If a job that has a large write cache enabled is stopped (VIA director) in the middle of fulshing its buffers (It can be seen VIA monitor that the pumping of records is stopped and rate is decreasing) - the job status is set to aborted instead of stopped - probably the UVSH becames a zoombie ! :evil:
Or if a lookup is using a large cache enabled and it's stopped (VIA director) in the middle of building its RAM structure - :evil:
An ODBC that runs a heavy query and is stopped before a result set has been recieved :evil:

Or another variation is that the job has got a stopped status but it's UVSH is still running (Sometimes you can get log messages after the stopped entry) and evetually terminating but after a long delay. What happens is that one can think that the job has really stopped and for some good reason he issues a re-compilation (Even if there's a UVSH on air) and you can get very complicated situations like Syncronization errors and some times even successful jobs that doesn't really run etc. :evil:

Any help on this one :?:
Last edited by ariear on Mon Dec 01, 2003 2:44 pm, edited 1 time in total.
kcbland
Participant
Posts: 5208
Joined: Wed Jan 15, 2003 8:56 am
Location: Lutz, FL
Contact:

Post by kcbland »

Anytime you stop jobs via Director, or jobs abort, you should always make sure that the failed jobs don't leave threads out there.

Code: Select all

$ ps -ef |grep phantom
  radnet 11779 11776  0 09:02:02 ?        0:14 phantom DSD.StageRun loadupdIRCashIVDayAg. loadupdIRCashIVDayAg.xfm 3 0/0
  radnet  1761  1760  2 08:56:27 ?       23:18 phantom DSD.RUN Batch::MasterControlIROrderDetail. 0 ParameterFile=/var/opt/dat
  radnet  4992 18088  0 10:14:57 pts/14   0:00 grep phantom
  radnet 11776  1761  0 09:02:02 ?        0:00 phantom DSD.RUN loadupdIRCashIVDayAg. 0/0 SourceFileDirectory=/var/opt/datastag
Every job has a DSD.RUN thread you can consider as the "MAIN" thread, and all active stages within the job show up as DSD.StageRun. Any time jobs have an issue, you should check to make sure that there are no DSD.StageRun threads active. This is simple on unix, in fact, you can write a shell script to check "ps" to make sure all DSD.StageRun processes have a corresponding DSD.RUN.

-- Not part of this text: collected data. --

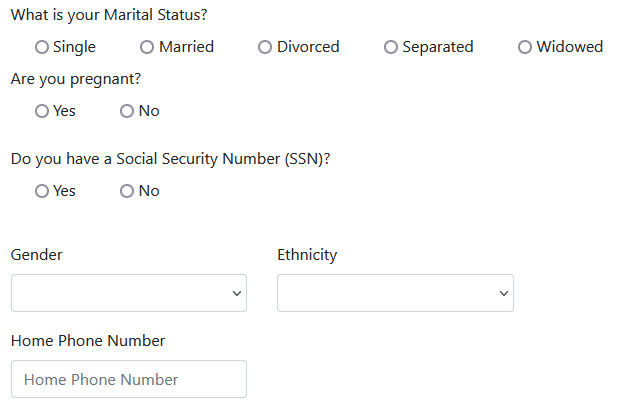Screen dimensions: 638x417
Task: Focus the Home Phone Number text field
Action: tap(128, 379)
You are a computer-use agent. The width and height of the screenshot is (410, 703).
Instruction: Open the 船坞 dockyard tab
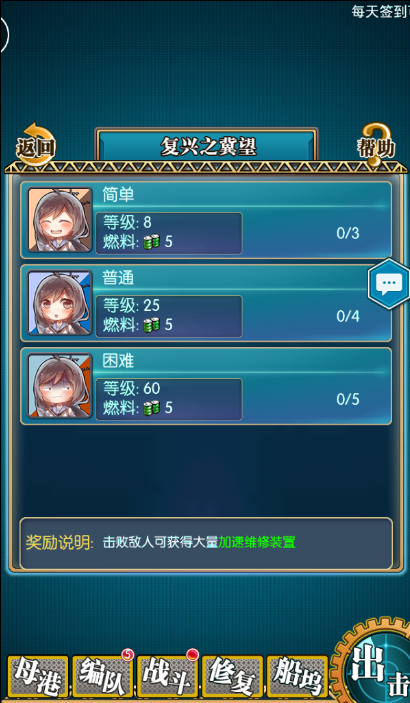pyautogui.click(x=297, y=677)
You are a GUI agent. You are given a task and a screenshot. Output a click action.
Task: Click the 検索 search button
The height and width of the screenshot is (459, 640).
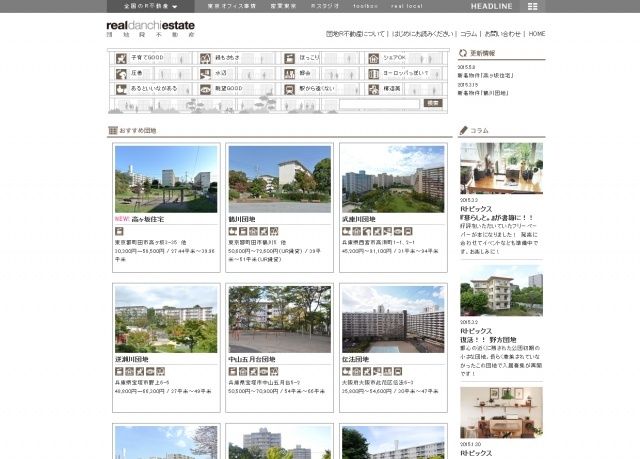point(432,103)
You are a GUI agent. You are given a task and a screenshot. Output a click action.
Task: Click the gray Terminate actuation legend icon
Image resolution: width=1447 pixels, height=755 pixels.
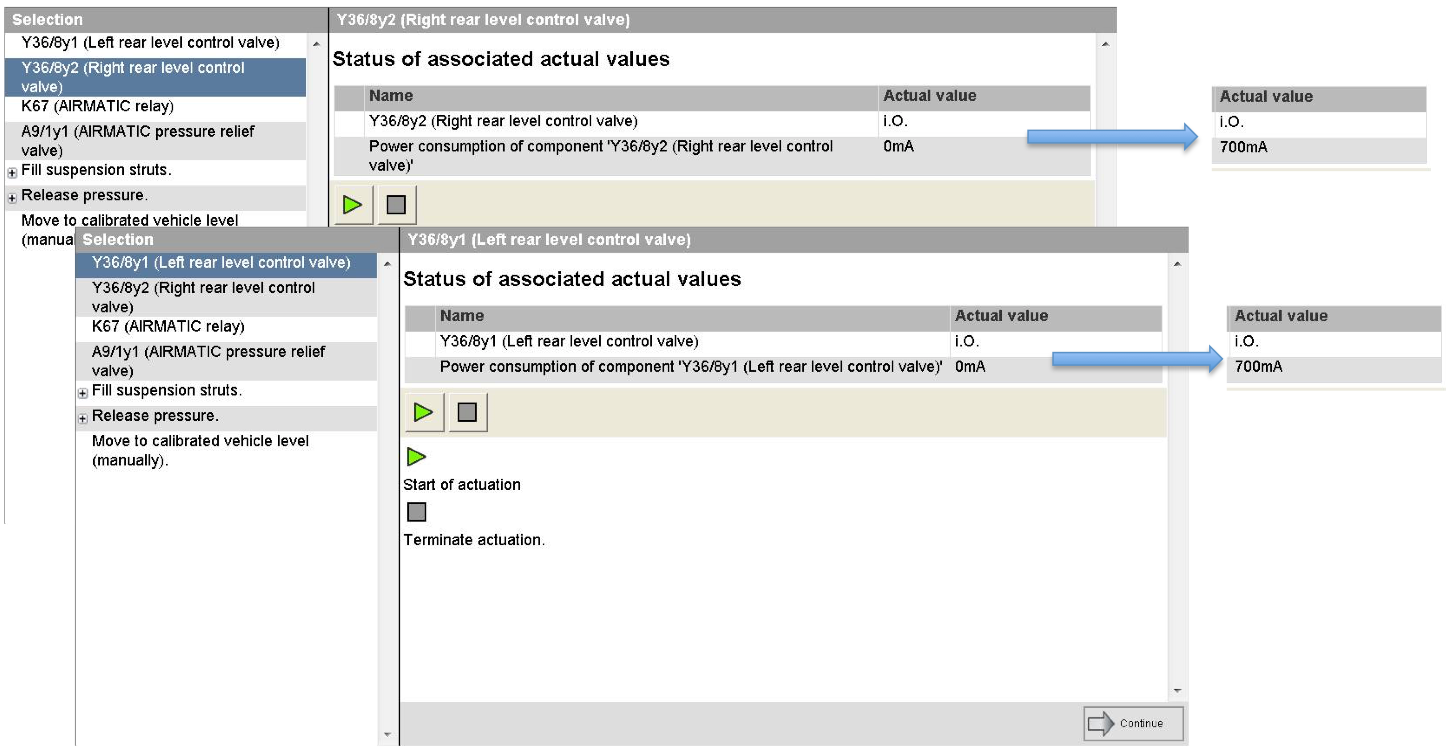pos(417,512)
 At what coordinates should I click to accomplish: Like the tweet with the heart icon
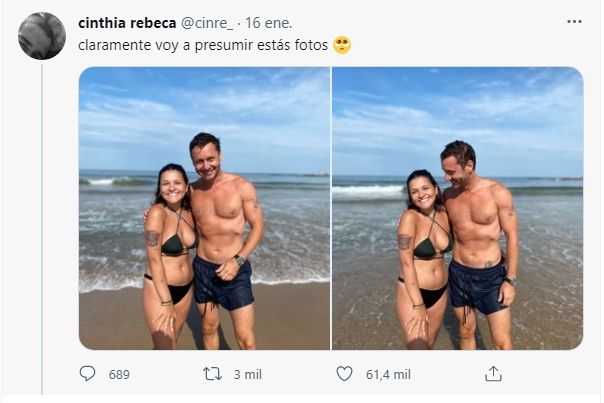[x=344, y=374]
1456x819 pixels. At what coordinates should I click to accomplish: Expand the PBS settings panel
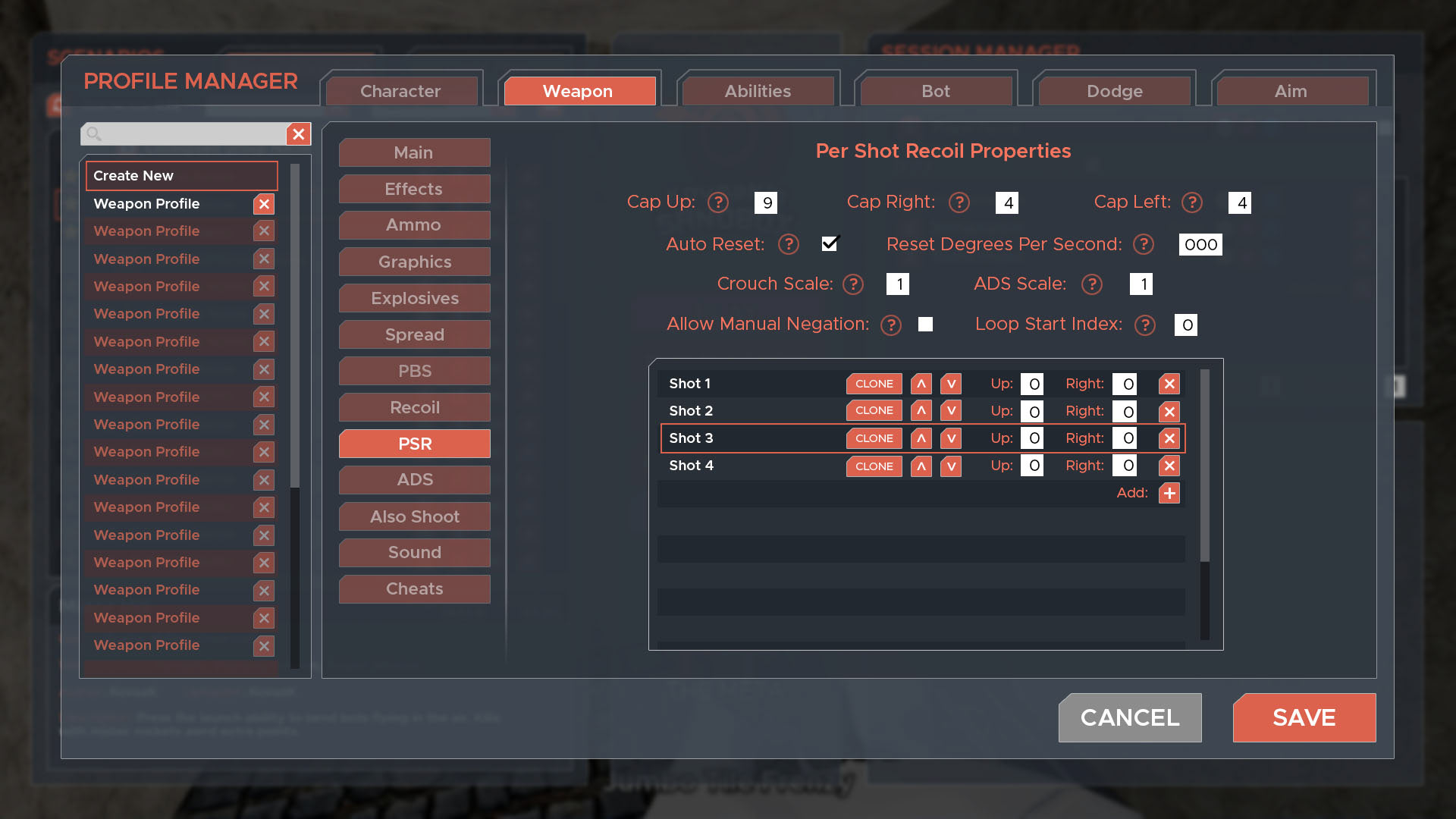click(x=414, y=370)
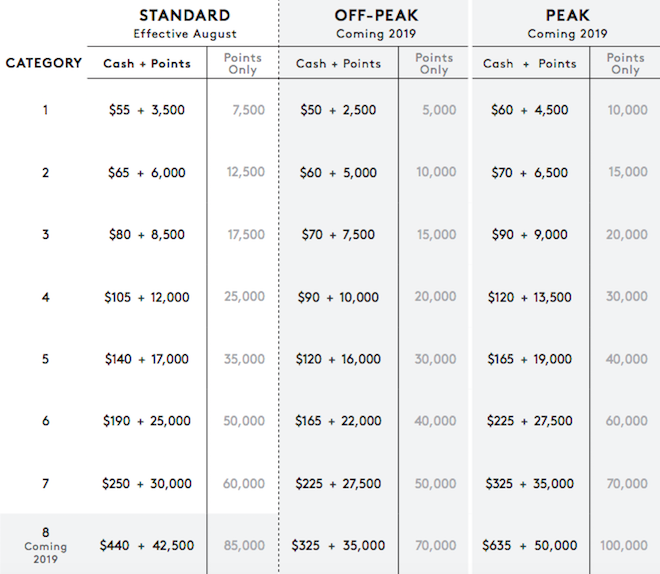Click the OFF-PEAK column header

(375, 16)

The DSD.StageRun threads are your mysterious zombies. You can safely kill these threads. You should also recompile or clear the status of the jobs after doing so. Sometimes a zombie will interfere with the next run of the job. The job will startup and finish immediately, with no work done, and a successful state.
Last edited by kcbland on Fri Nov 28, 2003 9:19 pm, edited 1 time in total.
Kenneth Bland

Rank: Sempai
Belt: First degree black
Fight name: Captain Hook
Signature knockout: right upper cut followed by left hook
Signature submission: Crucifix combined with leg triangle
PhantomSquawk
Participant
Posts: 6
Joined: Wed Feb 05, 2003 4:34 pm
Location: Nicaragua

phantom

Post by PhantomSquawk »

remember this, it is the phrase to get in to the special meetings. Say it to the doorman: "The phantom squawks at midnight"
--
DataStage Phantom Squawk
ray.wurlod
Participant
Posts: 54607
Joined: Wed Oct 23, 2002 10:52 pm
Location: Sydney, Australia
Contact:

Post by ray.wurlod »

The password is "swordfish".

The password is ALWAYS "swordfish".
IBM Software Services Group
Any contribution to this forum is my own opinion and does not necessarily reflect any position that IBM may hold.
ariear
Participant
Posts: 237
Joined: Thu Dec 26, 2002 2:19 pm

Post by ariear »

Thanks for the confimation Ken, (And for the anigmatic passwords).
Any good practices except NOT STOPPING JOBS USING DIRECTOR :?: OR CAREFULLY CHECK AFTER INEVITABLE STOPS :!:
kcbland
Participant
Posts: 5208
Joined: Wed Jan 15, 2003 8:56 am
Location: Lutz, FL
Contact:

Post by kcbland »

You're on Windoze, so if don't have a unix command interpreter like MKS toolkit you won't have a process status command like "ps". If you have NT Resource Kit, the closest equivalent will be pview.exe. This will allow you to see the individual processes in a job.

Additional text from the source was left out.